"Apa?" Sontak kau terkejut.
Entah apa yang merasukiku, hingga aku memberanikan diri bercerita semacam ini.
"Tahu gak? Kemarin aku sempat ada pikiran mau mengambil pisau di dapur untuk memuaskan otak jahatku ini," ujarku. "Sepertinya ... menggoreskan sebilah pisau yang tajam menarik juga. Aku jadi pengin nyoba." Aku melanjutkan kalimatku tanpa beban, seolah-olah tidak ada hal berat yang mengganggu pikiran.
Memang benar adanya bahwa kala itu aku sedang kalut. Tak pernah terbayang sebelumnya ketika jiwa ini memaksa untuk menyakiti diri sendiri. Membayangkan aliran merah mengalir dari tubuhku saja membuatku bahagia. Mungkin inilah jalannya.
"Kenapa, Sayang?" Nada bicaranya mulai pelan. Dia mencoba mencerna segenap ceritaku.
"Depresi akut," jawabku singkat, sembari tertawa penuh makna yang membuat kekasih hatiku itu cemas.
Akhir-akhir ini emosiku sering tak terkendali. Aku takut kalau sampai tanganku juga ikut aktif. Dalam hati, aku memiliki keinginan-keinginan ekstrim yang kalau dilakukan bakal aku sesali. Misalnya, menjambak rambutku kuat-kuat atau membenturkan kepalaku di tembok.
Kira-kira ... sakit apa nggak, ya? Pikiranku kian kacau. Pengendalian diriku juga tak kalah semrawut. Aku takut kalau sampai kehilangan kontrol saat sisi sentimen dalam diri membumbung tinggi.
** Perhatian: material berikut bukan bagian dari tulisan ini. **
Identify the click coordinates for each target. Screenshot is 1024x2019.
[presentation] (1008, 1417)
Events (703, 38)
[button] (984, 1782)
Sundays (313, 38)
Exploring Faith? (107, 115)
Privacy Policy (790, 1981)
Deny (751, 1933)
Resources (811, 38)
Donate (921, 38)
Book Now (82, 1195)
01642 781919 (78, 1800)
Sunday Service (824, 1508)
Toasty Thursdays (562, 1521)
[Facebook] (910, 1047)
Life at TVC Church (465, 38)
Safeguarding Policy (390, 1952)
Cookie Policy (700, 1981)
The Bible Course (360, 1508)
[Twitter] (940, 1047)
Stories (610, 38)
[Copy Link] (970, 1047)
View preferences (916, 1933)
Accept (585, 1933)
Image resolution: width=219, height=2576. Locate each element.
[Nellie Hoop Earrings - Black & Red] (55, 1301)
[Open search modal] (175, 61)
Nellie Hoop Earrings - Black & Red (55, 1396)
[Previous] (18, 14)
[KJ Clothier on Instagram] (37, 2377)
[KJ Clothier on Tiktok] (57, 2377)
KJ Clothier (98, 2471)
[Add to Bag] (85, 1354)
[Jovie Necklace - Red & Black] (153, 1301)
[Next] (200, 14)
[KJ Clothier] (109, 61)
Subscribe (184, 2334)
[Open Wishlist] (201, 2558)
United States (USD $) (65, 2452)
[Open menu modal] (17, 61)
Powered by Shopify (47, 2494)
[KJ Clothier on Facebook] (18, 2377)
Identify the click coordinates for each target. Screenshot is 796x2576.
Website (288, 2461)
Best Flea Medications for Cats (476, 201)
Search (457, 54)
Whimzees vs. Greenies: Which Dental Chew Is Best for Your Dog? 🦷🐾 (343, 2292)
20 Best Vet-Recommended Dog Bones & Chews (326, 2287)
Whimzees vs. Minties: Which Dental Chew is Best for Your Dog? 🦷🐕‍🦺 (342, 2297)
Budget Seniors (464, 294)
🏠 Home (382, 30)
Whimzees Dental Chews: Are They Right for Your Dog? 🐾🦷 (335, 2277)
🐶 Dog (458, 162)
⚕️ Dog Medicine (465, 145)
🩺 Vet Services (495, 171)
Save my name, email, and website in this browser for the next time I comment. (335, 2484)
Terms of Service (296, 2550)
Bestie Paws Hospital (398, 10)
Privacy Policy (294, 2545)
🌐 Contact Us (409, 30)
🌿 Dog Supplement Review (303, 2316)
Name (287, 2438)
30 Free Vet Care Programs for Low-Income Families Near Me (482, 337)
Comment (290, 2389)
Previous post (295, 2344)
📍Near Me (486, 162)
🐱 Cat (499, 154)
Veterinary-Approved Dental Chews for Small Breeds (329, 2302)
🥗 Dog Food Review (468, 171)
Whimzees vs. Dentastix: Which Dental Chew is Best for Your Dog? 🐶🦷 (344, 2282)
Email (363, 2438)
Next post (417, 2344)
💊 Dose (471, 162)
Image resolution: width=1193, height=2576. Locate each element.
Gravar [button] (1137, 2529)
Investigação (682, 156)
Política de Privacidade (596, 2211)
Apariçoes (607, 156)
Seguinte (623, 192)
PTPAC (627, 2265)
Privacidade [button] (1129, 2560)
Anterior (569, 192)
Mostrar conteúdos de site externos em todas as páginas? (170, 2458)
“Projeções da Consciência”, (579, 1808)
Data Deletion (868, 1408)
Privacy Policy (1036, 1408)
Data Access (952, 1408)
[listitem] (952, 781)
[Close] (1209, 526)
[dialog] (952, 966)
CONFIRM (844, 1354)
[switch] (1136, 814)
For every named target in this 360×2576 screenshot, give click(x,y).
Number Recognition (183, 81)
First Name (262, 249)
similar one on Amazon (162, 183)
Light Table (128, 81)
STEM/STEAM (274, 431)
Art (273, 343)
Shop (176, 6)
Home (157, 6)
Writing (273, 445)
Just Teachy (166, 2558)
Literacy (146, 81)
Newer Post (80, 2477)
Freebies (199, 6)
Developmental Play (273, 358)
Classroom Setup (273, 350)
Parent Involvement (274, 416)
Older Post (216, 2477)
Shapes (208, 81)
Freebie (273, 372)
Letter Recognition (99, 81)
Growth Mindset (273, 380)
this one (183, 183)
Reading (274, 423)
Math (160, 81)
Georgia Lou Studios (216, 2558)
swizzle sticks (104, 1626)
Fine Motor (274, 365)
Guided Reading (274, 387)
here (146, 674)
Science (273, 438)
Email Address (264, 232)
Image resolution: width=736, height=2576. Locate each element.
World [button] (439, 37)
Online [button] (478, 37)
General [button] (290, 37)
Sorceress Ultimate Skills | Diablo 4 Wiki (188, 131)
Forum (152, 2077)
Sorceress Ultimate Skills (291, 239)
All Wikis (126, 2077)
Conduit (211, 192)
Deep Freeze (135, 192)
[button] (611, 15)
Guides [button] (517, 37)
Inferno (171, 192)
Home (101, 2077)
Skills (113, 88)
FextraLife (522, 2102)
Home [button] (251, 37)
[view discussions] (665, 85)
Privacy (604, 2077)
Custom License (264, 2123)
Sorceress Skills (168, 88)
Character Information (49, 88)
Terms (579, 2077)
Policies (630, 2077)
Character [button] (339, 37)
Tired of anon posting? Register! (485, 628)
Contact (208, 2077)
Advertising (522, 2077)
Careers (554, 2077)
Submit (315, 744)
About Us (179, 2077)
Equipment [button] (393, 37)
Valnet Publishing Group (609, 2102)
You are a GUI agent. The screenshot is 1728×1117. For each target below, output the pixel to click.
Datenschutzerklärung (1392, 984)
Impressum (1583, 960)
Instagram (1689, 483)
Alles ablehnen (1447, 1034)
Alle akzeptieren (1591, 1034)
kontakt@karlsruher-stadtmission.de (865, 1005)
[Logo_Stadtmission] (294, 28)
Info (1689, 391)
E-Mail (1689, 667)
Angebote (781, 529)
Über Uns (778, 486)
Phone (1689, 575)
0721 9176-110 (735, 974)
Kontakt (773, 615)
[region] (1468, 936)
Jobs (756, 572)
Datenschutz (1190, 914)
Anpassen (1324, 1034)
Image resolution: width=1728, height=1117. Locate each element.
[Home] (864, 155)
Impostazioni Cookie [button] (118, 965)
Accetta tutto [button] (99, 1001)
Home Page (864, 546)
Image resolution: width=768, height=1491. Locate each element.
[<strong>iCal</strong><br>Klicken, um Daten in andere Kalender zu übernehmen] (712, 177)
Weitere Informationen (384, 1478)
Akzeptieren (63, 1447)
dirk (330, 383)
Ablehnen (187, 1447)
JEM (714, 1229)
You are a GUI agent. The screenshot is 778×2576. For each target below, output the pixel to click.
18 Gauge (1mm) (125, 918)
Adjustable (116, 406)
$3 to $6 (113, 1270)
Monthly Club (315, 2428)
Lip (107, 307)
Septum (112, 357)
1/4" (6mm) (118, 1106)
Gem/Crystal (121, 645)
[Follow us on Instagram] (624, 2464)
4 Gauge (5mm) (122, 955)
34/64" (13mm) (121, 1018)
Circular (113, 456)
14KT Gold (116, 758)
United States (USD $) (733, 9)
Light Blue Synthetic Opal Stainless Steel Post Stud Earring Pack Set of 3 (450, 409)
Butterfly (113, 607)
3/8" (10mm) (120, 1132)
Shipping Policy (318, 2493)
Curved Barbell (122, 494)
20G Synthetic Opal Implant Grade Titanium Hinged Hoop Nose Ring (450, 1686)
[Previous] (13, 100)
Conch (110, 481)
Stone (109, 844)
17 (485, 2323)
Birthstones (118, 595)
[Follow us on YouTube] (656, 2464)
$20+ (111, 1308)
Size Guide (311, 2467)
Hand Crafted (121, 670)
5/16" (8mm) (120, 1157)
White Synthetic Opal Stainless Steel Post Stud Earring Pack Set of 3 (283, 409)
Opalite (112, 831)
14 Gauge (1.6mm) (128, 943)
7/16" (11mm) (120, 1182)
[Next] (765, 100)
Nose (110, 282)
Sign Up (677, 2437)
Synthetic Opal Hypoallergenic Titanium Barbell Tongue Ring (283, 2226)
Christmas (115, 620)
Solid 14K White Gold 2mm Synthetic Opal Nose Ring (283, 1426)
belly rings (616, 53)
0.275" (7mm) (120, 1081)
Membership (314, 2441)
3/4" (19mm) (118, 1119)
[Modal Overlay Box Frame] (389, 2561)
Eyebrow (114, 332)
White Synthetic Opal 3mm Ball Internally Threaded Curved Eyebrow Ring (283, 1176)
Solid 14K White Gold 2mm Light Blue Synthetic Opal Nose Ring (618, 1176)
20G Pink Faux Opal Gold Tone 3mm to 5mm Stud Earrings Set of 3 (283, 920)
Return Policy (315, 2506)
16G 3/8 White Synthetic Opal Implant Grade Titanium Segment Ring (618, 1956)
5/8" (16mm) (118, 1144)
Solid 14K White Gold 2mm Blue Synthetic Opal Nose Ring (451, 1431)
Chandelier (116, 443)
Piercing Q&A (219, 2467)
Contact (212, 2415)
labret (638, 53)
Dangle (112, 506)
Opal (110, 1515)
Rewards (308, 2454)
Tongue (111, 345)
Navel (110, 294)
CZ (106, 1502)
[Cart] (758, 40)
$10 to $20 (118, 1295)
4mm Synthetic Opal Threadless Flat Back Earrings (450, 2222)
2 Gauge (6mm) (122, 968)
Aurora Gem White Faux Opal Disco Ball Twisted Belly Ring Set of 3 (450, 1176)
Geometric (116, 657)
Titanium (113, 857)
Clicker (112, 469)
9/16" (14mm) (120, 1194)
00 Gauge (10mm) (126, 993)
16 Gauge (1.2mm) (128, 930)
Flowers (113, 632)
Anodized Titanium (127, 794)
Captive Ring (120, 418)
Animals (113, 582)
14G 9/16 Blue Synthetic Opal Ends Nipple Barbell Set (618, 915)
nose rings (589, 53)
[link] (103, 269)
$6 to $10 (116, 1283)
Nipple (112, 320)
Sebagai seorang ibu rumah tangga dengan seorang balita yang mulai bergerak sesuka hati, memang dituntut untuk pandai membawa diri, juga mampu mengendalikan emosi. Sebab, salah pengasuhan akan menyebabkan luka. Hal itu yang sangat ditakuti.
Bagaimana bisa aku mendidik anak dengan benar kalau aku masih belum selesai dengan diri sendiri? Aku membatin. Kemelut di hati makin menumpuk. Sehingga, tanpa disadari, perasaan rendah diri serta kemauan untuk menyakiti diri makin menguat.